> [What to work on]: Reproduce the items below word for word. Begin at the first line and stop after the line that contains "point(878,692)".

> [Supplied information]:
BEGIN

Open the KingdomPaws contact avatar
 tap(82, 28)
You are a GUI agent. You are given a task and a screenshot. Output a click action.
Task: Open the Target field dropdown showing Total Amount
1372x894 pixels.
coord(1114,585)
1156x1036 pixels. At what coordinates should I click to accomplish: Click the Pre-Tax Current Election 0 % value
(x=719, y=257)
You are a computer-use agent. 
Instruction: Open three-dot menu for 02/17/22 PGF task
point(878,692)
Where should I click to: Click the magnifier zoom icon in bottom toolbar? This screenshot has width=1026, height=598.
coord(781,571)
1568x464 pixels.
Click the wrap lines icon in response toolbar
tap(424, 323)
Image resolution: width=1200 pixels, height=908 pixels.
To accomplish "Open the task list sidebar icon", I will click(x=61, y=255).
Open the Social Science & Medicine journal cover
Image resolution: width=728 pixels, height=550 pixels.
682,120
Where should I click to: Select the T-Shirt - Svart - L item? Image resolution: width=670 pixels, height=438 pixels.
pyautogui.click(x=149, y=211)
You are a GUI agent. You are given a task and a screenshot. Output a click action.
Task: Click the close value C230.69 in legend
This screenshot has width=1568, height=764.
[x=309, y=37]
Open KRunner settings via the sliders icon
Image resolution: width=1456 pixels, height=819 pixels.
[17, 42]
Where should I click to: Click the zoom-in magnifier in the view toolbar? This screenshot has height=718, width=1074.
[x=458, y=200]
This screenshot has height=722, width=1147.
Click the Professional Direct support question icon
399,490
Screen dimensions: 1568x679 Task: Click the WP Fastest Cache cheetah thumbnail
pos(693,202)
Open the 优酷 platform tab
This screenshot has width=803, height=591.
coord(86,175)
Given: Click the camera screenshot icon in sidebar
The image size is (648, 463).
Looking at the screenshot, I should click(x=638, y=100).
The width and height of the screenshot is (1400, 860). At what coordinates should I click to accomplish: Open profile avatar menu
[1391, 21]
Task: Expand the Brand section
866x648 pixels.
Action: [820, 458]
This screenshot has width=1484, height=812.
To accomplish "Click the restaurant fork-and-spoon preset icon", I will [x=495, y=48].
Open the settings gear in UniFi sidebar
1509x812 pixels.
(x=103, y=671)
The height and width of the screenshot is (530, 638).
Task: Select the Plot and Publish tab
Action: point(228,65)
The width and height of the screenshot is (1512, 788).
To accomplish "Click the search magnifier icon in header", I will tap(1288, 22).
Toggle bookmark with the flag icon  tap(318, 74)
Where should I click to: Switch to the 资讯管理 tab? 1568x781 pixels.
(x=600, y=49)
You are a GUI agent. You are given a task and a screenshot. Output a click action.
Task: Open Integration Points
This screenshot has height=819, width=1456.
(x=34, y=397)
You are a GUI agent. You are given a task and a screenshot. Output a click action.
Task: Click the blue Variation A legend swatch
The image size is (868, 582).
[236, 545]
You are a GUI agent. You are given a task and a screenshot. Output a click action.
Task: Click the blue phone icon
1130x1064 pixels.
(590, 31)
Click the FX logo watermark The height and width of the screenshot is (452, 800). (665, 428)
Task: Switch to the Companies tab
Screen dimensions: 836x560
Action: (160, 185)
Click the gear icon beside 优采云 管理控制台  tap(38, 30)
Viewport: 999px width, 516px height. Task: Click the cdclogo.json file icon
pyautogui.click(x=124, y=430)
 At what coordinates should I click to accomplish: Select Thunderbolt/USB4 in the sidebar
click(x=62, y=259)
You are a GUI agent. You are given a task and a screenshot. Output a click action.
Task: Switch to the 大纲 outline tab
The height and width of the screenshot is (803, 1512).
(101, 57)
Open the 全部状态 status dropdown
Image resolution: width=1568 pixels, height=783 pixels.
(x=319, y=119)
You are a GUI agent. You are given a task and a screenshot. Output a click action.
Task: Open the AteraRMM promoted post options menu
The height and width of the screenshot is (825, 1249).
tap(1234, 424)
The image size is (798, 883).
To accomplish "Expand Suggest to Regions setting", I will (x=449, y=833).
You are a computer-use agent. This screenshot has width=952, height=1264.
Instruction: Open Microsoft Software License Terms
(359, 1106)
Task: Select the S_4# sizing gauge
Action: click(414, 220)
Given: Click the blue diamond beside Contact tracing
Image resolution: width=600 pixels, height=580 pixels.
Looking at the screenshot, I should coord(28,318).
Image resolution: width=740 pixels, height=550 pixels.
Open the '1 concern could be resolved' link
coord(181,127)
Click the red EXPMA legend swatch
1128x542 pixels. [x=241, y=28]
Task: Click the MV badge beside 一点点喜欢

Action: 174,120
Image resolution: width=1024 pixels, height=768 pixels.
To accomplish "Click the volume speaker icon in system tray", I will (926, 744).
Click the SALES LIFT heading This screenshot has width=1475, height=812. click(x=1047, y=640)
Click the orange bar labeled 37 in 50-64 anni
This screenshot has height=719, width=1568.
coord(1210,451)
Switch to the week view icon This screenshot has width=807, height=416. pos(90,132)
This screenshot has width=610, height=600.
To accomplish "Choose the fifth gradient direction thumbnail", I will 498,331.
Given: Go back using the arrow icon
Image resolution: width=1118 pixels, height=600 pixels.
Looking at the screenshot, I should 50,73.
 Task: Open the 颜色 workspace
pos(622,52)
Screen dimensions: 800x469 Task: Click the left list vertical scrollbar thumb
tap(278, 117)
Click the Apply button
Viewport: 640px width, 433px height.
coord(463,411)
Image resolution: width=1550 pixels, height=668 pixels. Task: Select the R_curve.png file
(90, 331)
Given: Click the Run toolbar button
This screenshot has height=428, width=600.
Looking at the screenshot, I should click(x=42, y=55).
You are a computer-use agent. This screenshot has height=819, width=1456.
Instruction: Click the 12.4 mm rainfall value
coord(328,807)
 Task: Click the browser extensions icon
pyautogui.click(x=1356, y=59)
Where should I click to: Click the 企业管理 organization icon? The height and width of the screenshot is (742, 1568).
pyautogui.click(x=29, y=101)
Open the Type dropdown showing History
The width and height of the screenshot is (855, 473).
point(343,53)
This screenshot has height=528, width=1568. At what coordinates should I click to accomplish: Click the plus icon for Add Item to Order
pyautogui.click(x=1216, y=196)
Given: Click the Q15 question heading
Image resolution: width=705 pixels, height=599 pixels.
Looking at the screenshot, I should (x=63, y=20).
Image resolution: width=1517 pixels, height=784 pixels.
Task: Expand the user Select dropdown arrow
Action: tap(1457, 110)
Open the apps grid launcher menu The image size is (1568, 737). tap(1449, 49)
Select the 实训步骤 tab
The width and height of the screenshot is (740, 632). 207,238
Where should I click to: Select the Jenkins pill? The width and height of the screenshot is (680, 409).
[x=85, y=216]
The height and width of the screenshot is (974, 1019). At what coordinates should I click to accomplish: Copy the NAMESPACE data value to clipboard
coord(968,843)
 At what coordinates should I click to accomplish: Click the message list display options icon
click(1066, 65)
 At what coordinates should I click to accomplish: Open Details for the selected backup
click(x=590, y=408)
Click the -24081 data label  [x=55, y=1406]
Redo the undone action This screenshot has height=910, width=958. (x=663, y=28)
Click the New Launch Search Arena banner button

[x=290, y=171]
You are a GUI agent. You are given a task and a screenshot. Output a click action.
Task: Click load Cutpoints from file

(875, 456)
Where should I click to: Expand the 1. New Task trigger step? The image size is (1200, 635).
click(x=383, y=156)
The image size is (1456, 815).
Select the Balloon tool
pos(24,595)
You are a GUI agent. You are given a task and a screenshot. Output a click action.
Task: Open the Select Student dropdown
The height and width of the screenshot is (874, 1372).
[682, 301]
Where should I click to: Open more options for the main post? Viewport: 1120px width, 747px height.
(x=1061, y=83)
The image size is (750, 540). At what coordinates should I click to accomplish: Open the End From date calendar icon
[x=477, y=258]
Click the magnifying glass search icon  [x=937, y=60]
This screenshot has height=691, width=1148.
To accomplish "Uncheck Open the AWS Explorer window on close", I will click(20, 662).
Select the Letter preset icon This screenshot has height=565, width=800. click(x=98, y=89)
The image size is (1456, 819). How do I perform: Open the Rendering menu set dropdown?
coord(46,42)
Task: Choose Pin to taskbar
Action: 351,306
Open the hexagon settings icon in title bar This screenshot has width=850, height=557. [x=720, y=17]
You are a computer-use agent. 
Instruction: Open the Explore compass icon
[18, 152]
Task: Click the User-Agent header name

END

> [Expected answer]:
Open the KingdomPaws contact avatar
 tap(82, 28)
You are a GUI agent. You are given a task and a screenshot. Output a click action.
Task: Open the Target field dropdown showing Total Amount
1372x894 pixels.
coord(1114,585)
1156x1036 pixels. At what coordinates should I click to accomplish: Click the Pre-Tax Current Election 0 % value
(x=719, y=257)
You are a computer-use agent. 
Instruction: Open three-dot menu for 02/17/22 PGF task
point(878,692)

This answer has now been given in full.